Location: Application Technology ResearchTitle: Modeling natural light availability in skyscraper farms
|EATON, MICHAEL - Cornell University - New York|
|SHELFORD, TIMOTHY - Cornell University - New York|
|MATTSON, NEIL - Cornell University - New York|
Submitted to: Agronomy
Publication Type: Peer Reviewed Journal
Publication Acceptance Date: 8/21/2021
Publication Date: 8/24/2021
Citation: Eaton, M., Harbick, K.J., Shelford, T., Mattson, N.S. 2021. Modeling natural light availability in skyscraper farms. Agronomy. 11(9). Article 1684. https://doi.org/10.3390/agronomy11091684.

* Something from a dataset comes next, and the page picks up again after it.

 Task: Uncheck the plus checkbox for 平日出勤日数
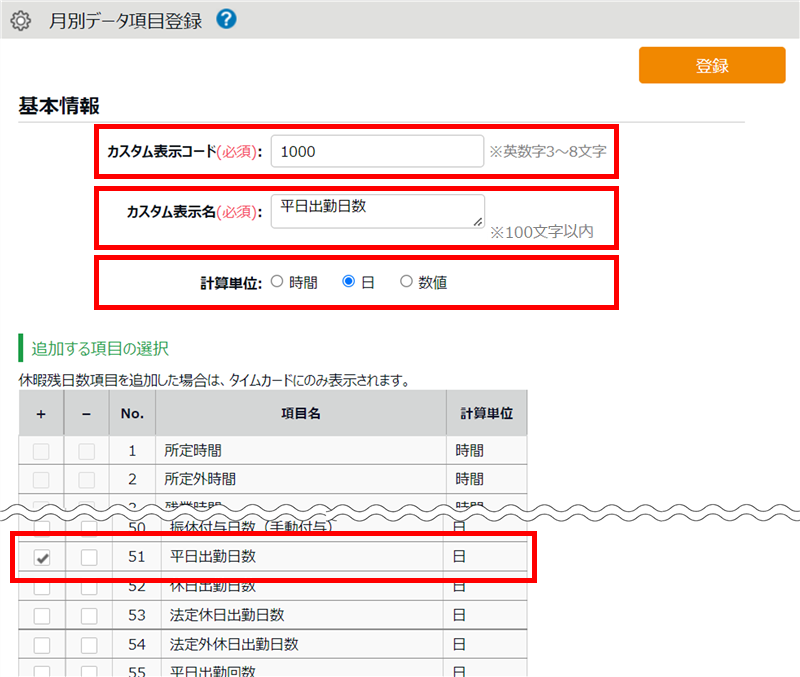pyautogui.click(x=41, y=557)
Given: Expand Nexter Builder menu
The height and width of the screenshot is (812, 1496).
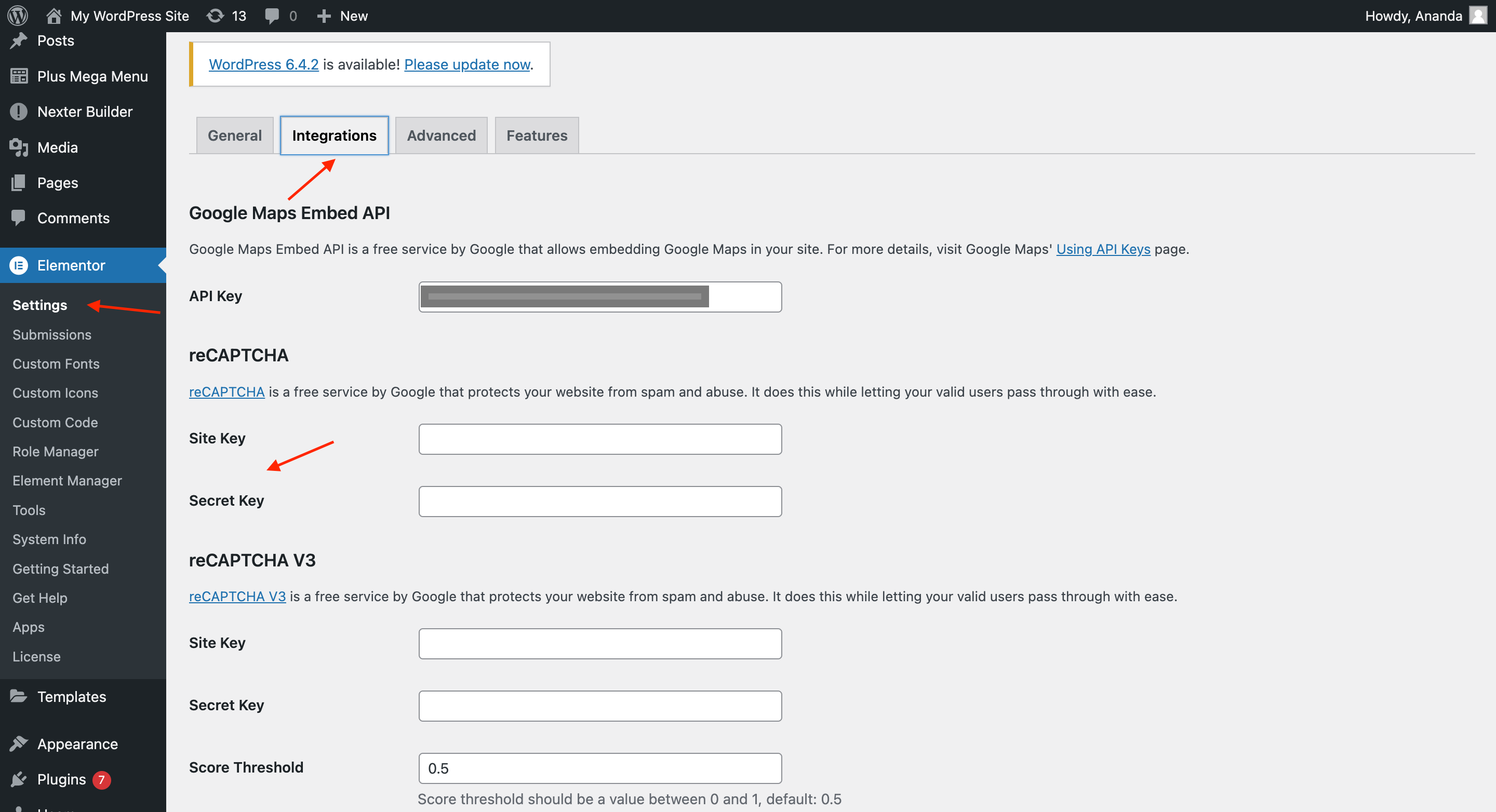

Interpretive Summary: A skyscraper farm is a proposed design for a controlled environment agriculture (CEA) facility. Some have claimed that a glass exterior would allow in sufficient light that minimal supplemental lighting would be required, however to our knowledge this hasn't been rigorously modeled until now. Several computer models were created to compare natural light availability of different combinations of skyscraper dimensions, adjacent buildings, and location. The primary finding is that skyscraper farms would require considerably more supplemental light, and therefore energy, than greenhouse systems with equivalent yield. This is largely due to the fact that when sunlight is maximized at high sun angles, blocking of natural light from the floor above is also maximized. Only the top floor of the building would receive a significant amount of natural light, if it had a glass roof.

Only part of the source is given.